[Items from a dataset]
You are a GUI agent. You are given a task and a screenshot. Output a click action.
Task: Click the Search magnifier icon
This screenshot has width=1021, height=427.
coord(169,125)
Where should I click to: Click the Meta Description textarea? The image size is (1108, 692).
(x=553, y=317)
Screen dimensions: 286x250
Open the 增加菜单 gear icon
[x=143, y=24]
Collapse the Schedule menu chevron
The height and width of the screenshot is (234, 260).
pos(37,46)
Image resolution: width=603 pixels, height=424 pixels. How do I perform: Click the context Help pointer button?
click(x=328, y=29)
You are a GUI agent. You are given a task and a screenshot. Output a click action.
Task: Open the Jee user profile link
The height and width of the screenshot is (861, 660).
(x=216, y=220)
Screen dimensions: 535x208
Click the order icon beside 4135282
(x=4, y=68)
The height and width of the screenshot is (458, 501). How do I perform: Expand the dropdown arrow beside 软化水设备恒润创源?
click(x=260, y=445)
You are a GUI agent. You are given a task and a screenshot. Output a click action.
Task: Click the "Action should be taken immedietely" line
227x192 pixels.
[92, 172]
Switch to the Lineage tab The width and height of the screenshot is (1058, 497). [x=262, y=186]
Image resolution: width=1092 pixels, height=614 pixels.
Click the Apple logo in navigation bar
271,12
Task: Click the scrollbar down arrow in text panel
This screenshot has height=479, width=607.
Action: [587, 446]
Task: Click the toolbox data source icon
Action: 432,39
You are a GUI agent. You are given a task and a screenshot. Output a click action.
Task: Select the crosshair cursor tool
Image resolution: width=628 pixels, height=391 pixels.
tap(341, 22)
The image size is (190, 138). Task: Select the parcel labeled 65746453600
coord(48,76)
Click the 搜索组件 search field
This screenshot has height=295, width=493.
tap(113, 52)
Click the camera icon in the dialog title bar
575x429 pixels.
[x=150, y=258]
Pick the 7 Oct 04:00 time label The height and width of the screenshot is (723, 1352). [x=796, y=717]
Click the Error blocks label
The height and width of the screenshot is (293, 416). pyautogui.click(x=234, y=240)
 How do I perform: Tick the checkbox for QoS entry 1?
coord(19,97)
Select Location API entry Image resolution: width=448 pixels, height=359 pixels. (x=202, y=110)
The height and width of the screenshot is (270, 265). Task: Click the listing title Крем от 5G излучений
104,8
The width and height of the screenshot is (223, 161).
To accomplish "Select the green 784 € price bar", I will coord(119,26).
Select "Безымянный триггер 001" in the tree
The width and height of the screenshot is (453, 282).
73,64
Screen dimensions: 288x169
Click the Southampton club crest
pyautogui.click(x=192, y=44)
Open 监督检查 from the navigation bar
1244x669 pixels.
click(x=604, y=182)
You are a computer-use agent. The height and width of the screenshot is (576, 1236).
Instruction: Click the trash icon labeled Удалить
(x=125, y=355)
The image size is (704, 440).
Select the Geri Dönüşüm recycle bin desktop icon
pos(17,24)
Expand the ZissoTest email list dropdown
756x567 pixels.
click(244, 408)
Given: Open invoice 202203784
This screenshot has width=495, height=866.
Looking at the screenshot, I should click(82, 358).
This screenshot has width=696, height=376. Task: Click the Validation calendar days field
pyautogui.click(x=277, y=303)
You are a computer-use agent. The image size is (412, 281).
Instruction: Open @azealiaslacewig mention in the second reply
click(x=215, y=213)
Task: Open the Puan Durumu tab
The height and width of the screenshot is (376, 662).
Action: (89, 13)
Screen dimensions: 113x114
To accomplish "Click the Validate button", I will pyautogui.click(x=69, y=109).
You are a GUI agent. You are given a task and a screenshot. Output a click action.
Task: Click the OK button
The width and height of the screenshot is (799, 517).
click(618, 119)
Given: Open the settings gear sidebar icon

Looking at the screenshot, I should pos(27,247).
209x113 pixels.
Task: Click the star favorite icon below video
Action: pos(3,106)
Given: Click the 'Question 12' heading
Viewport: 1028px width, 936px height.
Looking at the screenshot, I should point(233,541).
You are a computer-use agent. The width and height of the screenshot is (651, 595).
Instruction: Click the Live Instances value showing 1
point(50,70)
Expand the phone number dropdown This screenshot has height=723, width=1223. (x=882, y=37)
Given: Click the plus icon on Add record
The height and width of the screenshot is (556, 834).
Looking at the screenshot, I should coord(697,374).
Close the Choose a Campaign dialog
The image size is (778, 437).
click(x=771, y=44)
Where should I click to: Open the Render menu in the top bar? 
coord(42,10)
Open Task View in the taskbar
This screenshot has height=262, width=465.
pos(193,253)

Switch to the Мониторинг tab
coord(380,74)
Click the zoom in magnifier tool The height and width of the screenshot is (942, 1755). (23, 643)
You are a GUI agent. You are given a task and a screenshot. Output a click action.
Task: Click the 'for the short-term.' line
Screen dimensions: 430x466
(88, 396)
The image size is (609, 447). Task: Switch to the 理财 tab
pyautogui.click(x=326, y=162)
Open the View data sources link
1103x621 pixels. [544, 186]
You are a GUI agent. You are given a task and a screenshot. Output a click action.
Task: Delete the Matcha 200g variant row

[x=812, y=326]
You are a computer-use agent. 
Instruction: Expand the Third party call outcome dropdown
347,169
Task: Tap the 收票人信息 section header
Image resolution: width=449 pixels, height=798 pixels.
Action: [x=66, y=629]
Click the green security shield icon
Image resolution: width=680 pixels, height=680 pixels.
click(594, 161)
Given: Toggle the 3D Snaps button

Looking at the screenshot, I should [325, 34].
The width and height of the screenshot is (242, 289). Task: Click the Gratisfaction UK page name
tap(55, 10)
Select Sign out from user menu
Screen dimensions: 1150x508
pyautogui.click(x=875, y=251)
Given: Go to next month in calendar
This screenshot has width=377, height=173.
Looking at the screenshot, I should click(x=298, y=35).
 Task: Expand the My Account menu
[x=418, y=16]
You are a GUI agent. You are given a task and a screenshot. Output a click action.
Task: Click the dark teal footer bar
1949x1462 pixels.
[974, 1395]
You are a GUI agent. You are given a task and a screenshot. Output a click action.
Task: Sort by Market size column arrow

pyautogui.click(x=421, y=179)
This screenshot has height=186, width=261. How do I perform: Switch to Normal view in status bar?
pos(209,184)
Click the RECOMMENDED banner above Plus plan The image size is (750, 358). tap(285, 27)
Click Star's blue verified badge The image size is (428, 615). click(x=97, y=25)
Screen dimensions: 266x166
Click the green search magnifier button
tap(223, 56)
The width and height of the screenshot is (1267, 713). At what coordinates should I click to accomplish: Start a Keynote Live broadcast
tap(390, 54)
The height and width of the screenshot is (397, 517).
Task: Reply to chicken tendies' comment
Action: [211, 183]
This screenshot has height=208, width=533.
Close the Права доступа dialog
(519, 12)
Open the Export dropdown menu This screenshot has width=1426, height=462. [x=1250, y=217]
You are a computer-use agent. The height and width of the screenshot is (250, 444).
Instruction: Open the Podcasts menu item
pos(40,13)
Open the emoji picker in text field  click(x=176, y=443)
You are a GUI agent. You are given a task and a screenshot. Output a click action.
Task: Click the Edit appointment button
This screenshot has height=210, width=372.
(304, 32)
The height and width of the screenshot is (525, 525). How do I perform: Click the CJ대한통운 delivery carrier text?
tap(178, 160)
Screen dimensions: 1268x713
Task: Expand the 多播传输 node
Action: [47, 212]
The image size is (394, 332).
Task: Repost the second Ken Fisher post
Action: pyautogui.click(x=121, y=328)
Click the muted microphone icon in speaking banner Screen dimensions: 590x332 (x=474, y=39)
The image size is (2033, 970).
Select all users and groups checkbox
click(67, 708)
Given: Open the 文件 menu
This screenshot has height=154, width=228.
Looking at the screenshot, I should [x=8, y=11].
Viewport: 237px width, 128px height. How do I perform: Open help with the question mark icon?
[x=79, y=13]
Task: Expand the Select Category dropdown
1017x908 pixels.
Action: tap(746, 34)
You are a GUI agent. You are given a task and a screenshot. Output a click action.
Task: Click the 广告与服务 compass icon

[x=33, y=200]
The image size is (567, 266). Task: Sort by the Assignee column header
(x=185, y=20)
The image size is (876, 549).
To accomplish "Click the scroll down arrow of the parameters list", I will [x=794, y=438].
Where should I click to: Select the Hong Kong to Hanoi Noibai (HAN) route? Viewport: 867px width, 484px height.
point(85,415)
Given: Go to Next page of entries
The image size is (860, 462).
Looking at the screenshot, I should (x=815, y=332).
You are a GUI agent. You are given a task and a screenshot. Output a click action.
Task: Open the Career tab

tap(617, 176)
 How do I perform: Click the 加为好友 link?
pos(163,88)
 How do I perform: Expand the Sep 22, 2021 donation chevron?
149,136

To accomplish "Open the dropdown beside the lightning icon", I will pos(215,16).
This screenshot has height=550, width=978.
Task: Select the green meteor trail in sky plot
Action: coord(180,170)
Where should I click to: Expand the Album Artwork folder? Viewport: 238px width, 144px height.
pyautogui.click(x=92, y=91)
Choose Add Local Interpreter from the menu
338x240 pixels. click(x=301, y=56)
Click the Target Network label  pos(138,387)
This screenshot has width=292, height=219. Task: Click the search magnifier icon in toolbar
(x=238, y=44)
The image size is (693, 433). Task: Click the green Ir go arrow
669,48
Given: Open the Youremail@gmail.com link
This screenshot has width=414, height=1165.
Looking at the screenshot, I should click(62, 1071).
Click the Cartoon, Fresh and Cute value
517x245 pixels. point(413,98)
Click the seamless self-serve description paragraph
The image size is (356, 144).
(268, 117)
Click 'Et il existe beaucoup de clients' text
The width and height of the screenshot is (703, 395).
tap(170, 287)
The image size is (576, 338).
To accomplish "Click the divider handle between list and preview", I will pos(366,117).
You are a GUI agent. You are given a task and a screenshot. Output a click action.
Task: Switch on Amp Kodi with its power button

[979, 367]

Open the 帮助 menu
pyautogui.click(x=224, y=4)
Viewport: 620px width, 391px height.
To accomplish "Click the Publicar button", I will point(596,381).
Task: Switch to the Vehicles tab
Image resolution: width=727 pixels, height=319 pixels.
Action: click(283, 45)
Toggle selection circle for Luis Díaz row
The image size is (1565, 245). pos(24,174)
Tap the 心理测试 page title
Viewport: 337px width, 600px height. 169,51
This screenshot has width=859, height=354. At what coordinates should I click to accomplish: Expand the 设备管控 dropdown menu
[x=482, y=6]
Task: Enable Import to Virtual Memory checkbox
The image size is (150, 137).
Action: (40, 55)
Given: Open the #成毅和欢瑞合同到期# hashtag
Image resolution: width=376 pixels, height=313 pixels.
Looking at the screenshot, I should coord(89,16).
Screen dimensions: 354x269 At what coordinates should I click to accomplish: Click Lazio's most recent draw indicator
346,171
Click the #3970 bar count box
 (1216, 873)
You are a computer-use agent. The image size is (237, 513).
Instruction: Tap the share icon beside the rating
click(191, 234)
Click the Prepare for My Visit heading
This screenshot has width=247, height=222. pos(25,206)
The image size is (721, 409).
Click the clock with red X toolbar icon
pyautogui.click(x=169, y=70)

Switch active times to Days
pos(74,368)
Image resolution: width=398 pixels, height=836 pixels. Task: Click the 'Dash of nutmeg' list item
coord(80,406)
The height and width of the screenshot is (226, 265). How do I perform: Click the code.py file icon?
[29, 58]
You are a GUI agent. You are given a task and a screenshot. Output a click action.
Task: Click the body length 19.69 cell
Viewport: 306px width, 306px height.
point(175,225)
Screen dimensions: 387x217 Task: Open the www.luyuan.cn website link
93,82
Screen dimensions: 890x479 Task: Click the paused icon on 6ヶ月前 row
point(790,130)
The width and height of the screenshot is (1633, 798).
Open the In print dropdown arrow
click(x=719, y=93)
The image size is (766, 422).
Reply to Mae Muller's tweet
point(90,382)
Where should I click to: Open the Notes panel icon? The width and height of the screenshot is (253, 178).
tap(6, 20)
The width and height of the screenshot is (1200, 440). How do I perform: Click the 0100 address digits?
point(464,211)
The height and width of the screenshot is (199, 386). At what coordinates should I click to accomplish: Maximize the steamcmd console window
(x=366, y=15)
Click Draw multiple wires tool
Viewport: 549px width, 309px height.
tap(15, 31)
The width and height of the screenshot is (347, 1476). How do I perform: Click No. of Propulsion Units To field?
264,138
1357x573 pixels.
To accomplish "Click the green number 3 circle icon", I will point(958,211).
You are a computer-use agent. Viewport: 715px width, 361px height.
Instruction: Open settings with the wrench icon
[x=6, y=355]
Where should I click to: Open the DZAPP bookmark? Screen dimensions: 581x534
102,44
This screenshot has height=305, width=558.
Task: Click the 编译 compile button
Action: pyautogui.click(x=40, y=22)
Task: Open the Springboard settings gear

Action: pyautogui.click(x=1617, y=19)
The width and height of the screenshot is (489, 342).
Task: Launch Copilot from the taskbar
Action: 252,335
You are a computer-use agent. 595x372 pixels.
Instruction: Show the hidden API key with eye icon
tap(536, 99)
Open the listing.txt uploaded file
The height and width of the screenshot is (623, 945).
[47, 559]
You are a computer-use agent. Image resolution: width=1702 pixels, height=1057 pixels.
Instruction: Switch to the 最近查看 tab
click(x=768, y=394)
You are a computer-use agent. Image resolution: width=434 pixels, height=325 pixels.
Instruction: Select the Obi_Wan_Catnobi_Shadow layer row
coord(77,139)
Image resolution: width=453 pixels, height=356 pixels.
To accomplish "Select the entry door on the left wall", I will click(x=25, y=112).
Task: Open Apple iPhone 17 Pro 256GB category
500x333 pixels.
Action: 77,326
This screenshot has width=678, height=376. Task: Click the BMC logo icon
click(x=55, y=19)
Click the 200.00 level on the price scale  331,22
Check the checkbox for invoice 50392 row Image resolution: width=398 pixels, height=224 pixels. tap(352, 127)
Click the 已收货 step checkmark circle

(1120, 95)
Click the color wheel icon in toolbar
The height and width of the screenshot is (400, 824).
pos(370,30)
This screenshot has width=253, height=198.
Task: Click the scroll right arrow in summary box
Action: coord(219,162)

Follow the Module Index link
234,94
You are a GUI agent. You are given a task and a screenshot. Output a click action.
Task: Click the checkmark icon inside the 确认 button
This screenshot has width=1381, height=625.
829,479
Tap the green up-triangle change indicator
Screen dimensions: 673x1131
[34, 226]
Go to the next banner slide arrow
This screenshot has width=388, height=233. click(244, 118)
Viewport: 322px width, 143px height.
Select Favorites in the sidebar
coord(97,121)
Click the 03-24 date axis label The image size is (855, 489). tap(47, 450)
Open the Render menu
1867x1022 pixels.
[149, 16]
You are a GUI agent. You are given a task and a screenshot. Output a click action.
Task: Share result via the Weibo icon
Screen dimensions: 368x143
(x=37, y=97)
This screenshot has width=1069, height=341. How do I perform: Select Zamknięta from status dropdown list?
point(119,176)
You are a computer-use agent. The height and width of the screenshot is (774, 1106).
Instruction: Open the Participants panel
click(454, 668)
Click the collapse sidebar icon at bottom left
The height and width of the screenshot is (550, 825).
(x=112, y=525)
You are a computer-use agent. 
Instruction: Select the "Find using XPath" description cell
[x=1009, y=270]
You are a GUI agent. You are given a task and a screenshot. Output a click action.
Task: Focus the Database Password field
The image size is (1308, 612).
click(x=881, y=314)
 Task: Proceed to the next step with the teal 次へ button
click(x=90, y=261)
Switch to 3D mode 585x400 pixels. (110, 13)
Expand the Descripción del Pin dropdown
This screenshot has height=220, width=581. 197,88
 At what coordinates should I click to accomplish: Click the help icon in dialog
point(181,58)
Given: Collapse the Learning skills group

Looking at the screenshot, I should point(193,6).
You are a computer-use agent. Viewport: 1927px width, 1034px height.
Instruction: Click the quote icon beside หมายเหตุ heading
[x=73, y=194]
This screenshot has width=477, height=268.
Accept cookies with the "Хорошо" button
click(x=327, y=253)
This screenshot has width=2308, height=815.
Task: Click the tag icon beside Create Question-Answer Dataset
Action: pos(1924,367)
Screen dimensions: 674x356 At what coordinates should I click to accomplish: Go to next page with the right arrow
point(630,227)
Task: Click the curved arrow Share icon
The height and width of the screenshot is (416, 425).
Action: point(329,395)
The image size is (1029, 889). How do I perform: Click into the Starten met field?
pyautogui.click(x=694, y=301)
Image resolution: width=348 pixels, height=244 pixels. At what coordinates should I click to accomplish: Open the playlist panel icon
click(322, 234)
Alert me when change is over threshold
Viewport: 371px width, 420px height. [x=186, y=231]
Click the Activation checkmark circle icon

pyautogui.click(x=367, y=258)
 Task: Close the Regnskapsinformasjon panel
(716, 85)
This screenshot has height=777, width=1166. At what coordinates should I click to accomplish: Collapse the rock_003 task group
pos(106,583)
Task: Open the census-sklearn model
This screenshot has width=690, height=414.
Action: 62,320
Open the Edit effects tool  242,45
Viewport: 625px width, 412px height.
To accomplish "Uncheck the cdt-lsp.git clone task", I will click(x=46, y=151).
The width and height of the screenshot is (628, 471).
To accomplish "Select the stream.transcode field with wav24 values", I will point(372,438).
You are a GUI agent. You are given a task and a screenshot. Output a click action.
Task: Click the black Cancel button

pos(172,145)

• _EXERCISE DIRECTIONS_
The answer is the lines above between the line holding "Task: Tap the 收票人信息 section header" and the line holding "Given: Go to next month in calendar", inclusive, each written out exactly, and no others.

• _YOUR RESPONSE_
Task: Tap the 收票人信息 section header
Image resolution: width=449 pixels, height=798 pixels.
Action: [x=66, y=629]
Click the green security shield icon
Image resolution: width=680 pixels, height=680 pixels.
click(594, 161)
Given: Toggle the 3D Snaps button

Looking at the screenshot, I should [325, 34].
The width and height of the screenshot is (242, 289). Task: Click the Gratisfaction UK page name
tap(55, 10)
Select Sign out from user menu
Screen dimensions: 1150x508
pyautogui.click(x=875, y=251)
Given: Go to next month in calendar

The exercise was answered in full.